Type 1 diabetes mellitus is associated with a number of disorders of skeletal health, conditions that rely, in part, on dynamic bone formation. A mouse model of distraction osteogenesis was used to study the consequences of streptozotocin-induced diabetes and insulin treatment on bone formation and osteoblastogenesis. In diabetic mice compared with control mice, new bone formation was decreased, and adipogenesis was increased in and around, respectively, the distraction gaps. Although insulin treatment restored bone formation to levels observed in nondiabetic control mice, it failed to significantly decrease adipogenesis.

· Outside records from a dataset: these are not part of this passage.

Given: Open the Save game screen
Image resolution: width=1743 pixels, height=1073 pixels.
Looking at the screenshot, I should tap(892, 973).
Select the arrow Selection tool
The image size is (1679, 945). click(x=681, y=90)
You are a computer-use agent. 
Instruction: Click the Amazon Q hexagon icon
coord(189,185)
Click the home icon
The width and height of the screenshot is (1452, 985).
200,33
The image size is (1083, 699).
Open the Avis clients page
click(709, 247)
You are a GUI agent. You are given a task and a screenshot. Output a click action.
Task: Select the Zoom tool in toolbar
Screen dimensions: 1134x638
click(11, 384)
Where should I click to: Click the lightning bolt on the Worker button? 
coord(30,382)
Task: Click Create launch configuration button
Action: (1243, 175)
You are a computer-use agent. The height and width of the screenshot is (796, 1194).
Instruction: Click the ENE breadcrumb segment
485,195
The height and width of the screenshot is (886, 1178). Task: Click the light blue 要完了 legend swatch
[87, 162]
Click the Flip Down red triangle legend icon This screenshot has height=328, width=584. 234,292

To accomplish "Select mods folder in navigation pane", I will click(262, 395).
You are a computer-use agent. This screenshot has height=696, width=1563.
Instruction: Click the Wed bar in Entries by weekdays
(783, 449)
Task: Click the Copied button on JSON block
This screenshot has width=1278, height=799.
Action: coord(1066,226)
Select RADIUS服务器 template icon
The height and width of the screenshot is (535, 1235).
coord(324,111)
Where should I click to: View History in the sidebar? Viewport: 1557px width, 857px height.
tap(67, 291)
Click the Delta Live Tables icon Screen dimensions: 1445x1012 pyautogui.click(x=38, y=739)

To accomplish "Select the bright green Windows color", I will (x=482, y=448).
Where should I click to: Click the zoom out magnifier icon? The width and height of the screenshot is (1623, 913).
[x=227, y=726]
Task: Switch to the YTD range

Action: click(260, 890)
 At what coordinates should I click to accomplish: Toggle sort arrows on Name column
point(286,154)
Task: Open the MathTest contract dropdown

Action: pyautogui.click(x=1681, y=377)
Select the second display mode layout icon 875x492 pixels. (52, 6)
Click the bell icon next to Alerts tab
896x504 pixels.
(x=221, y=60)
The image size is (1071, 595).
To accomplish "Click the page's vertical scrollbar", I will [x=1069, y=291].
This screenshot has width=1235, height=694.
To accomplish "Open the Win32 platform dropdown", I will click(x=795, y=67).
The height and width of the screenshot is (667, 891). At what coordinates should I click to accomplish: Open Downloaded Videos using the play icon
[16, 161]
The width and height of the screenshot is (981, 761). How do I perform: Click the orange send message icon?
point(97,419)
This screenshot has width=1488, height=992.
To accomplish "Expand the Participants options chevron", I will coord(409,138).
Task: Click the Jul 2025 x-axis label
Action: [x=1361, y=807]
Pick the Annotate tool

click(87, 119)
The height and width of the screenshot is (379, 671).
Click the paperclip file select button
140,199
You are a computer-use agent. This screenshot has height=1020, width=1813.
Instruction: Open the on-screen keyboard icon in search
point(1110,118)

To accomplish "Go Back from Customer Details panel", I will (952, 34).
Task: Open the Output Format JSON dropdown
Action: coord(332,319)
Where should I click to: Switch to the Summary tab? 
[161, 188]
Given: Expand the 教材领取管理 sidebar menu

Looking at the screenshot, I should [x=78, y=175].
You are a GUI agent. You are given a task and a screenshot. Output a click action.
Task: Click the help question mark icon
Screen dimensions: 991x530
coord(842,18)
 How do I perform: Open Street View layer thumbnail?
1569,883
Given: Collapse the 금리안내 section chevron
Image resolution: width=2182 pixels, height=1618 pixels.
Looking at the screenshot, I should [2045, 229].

Molecular events altered during de novo bone formation in untreated type 1 diabetes mellitus, yet restored with insulin treatment were examined so as to clarify specific osteogenic genes that may contribute to diabetic bone disease. RNA from distraction gaps was analyzed by gene microarray and quantitative RT-PCR for osteogenic genes of interest. Runt-related transcription factor 2 (RUNX2), and several RUNX2 target genes, including matrix metalloproteinase-9, Akp2, integrin binding sialoprotein, Dmp1, Col1a2, Phex, Vdr, osteocalcin, and osterix, were all significantly down-regulated in the insulin-deficient, hyperglycemic diabetic animals; however, insulin treatment of diabetic animals significantly restored their expression. Expression of bone morphogenic protein-2, transcriptional coactivator with PDZ-binding motif, and TWIST2, all important regulators of RUNX2, were not impacted by the diabetic condition, suggesting that the defect in osteogenesis resides at the level of RUNX2 expression and its activity. Together, these data demonstrate that insulin and/or glycemic status can regulate osteogenesis in vivo, and systemic insulin therapy can, in large part, rescue the diabetic bone phenotype at the tissue and molecular level.

Figure 1

Bone formation is reduced in T1DM. Radiographic (A) and histological (B) assessments of bone formation in control mice, STZ-induced diabetic mice, and insulin-treated diabetic mice are shown. Analyses were performed as described in Materials and Methods. P values for specific between-group comparisons are shown. C, Representative histology sections from distraction gaps of a control mouse, STZ-induced diabetic mouse, and insulin-treated diabetic mouse are presented. New bone formation is outlined in black. D, The effects of diabetes and insulin treatment on bone architecture were assessed by μCT.

Figure 2

Bone marrow adipocyte content is increased in T1DM, and nu cells are decreased. The percentage of nonfat nucleated cells (i.e. nu cells) (A) and adipocytes (B) in bone marrow adjacent to the DO gap was assessed in control animals, STZ-induced diabetic animals, and insulin-treated diabetic animals as described in Materials and Methods. C, Representative micrographs of each condition are shown. P values for specific between-group comparisons are shown.

Figure 3

Gene expression profiles in regenerate bone from control, diabetic, and insulin-treated diabetic mice. Each graph demonstrates the expression level for a gene of interest as assessed by qRT-PCR (described in Materials and Methods) in control, diabetic, and insulin-treated diabetic animals. A, RUNX; B, MMP-1; C, MMP-9; D, Akp2; E, Ibsp; F, Dmp1; G, Colla2; H, Spp1; I, Phex; J, Vdr; K, osteocalcin; L, PPARγ. P values for specific between-group comparisons are shown. PPAR, Peroxisome proliferator-activated receptor.

Figure 4

Genes involved in osteoblast commitment and differentiation: expression in regenerate bone from control, diabetic, and insulin-treated diabetic mice. Each graph demonstrates the expression level for a gene of interest as assessed by qRT-PCR (described in Materials and Methods) in control, diabetic, and insulin-treated diabetic animals. A, BMP-2; B, TAZ; C, TWIST2; D, MSX1; E, osterix; F, DLX5. P values for specific between-group comparisons are shown.